══ Excerpted records ══

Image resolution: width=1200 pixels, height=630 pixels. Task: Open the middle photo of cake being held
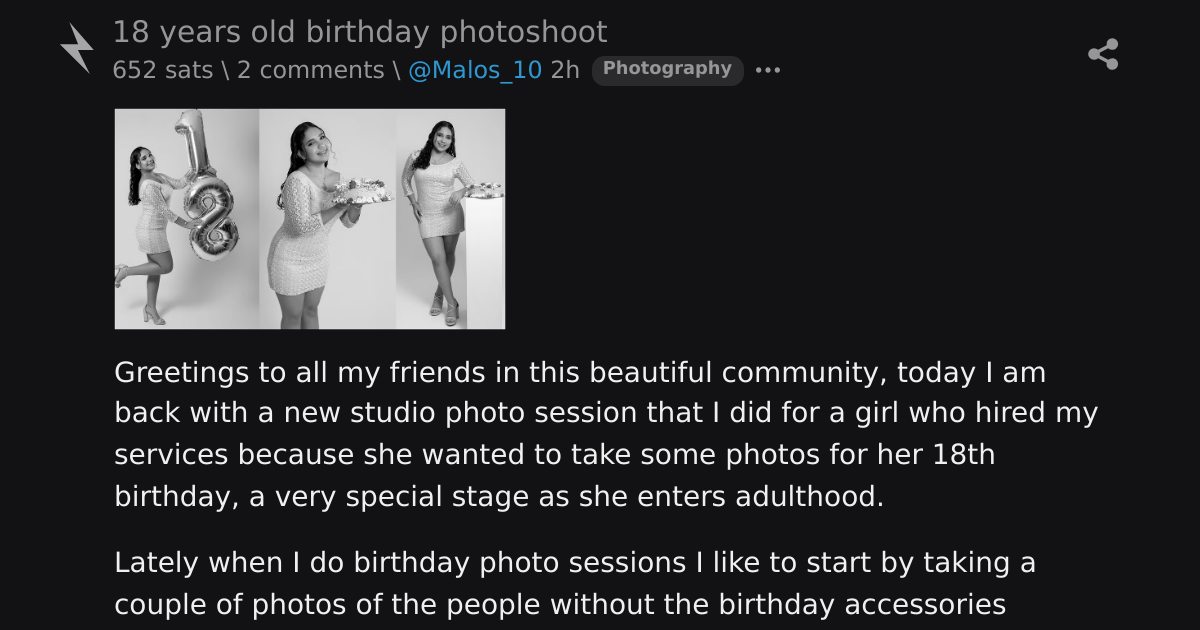tap(327, 219)
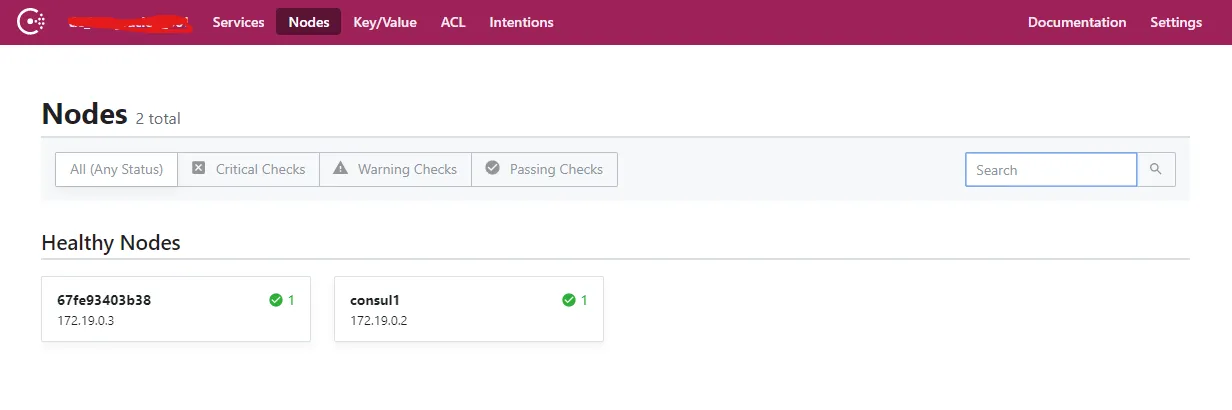Click the search magnifier button
The image size is (1232, 410).
(x=1156, y=169)
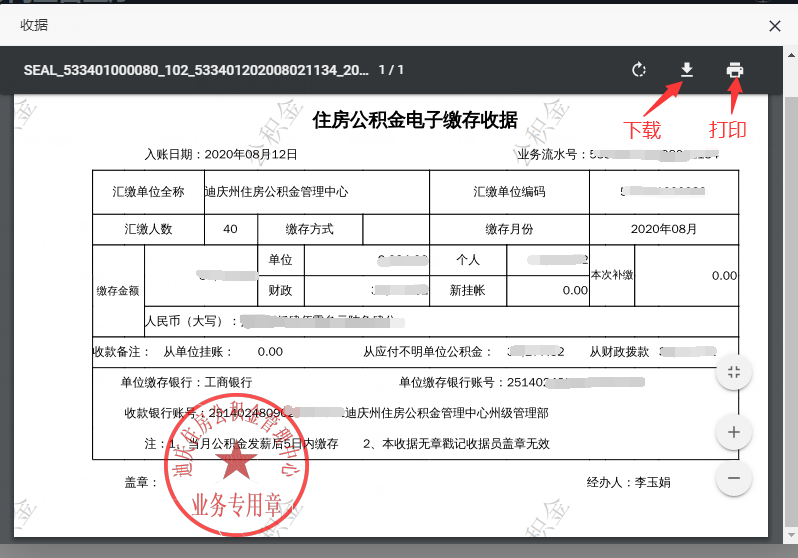Image resolution: width=798 pixels, height=558 pixels.
Task: Click the 汇缴人数 value 40
Action: pyautogui.click(x=230, y=229)
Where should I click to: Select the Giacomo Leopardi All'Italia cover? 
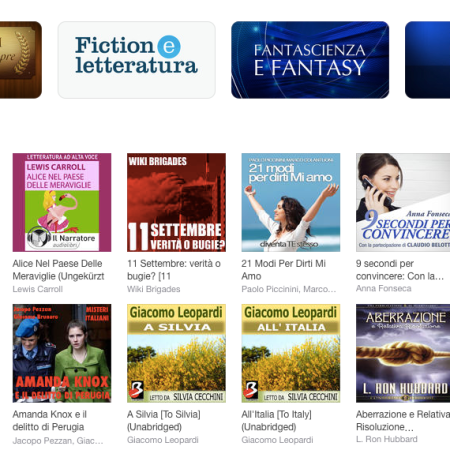pos(291,353)
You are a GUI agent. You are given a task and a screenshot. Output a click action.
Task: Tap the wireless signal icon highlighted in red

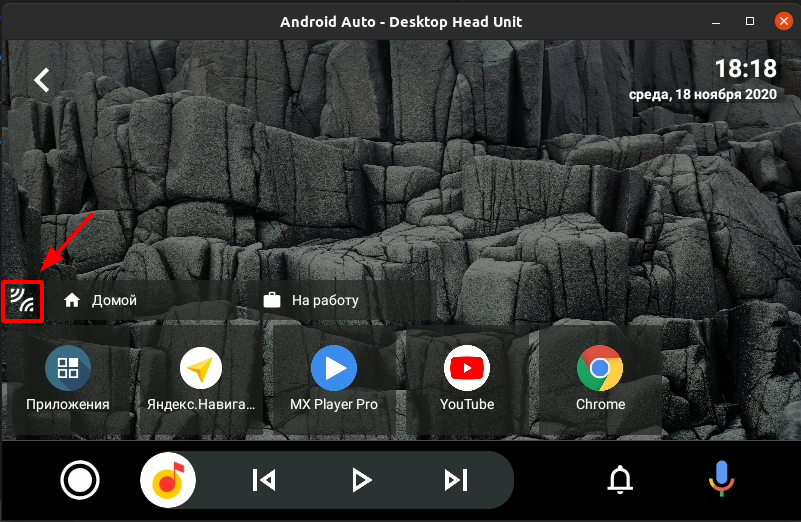pos(23,300)
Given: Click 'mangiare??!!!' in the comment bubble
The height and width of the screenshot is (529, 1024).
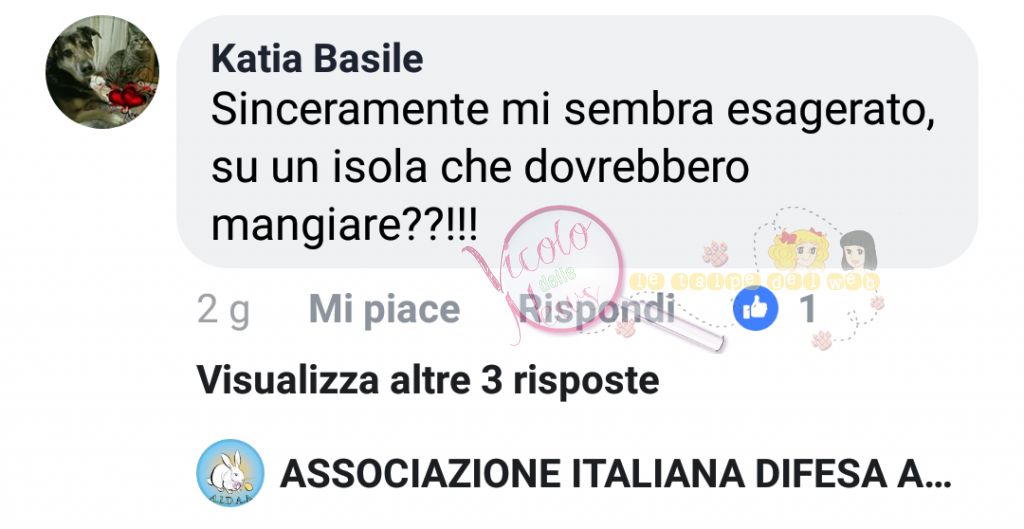Looking at the screenshot, I should click(344, 227).
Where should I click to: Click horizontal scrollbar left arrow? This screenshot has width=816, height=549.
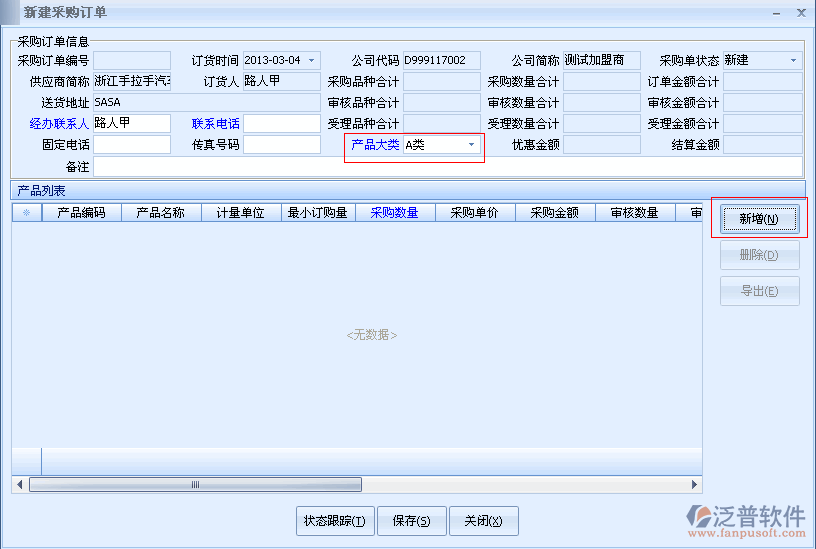tap(19, 485)
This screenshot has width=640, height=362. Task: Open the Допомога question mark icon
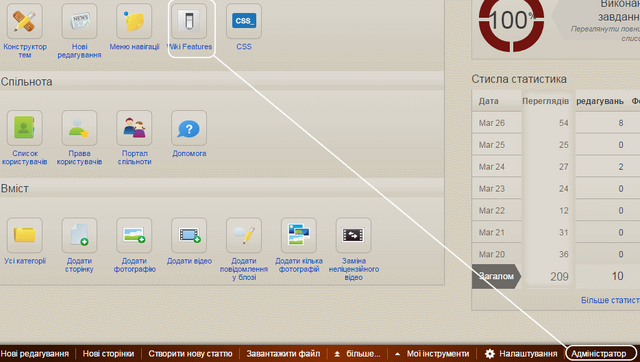(x=189, y=128)
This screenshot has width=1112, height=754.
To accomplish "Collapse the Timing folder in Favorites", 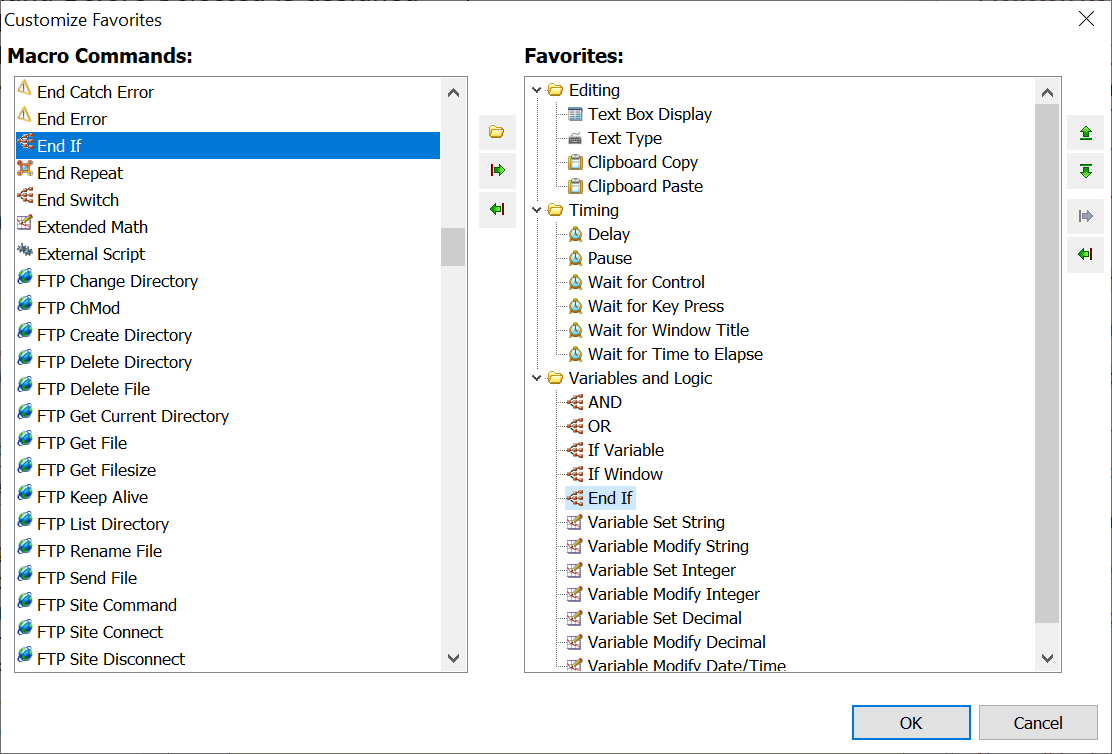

═══

* _Required action_:
Type out each line of the records above exactly, skipping any pictures.

* _Solution to this problem_:
Image resolution: width=1200 pixels, height=630 pixels. Task: Open the middle photo of cake being held
tap(327, 219)
Click the search magnifier button
The image size is (1232, 410).
(x=1156, y=169)
Image resolution: width=798 pixels, height=558 pixels.
Task: Click the 汇缴人数 value 40
Action: pyautogui.click(x=230, y=229)
Where should I click to: Select the Giacomo Leopardi All'Italia cover? 
pos(291,353)
You are a GUI agent. You are given a task and a screenshot. Output a click action.
Task: Tap the wireless signal icon highlighted in red

pos(23,300)
Given: Click 'mangiare??!!!' in the comment bubble
The height and width of the screenshot is (529, 1024).
Looking at the screenshot, I should click(344, 227).
Where should I click to: Click horizontal scrollbar left arrow? This screenshot has width=816, height=549.
tap(19, 485)
This screenshot has width=640, height=362. Task: Open the Допомога question mark icon
(x=189, y=128)
This screenshot has width=1112, height=754.
To accomplish "Collapse the Timing folder in Favorites", 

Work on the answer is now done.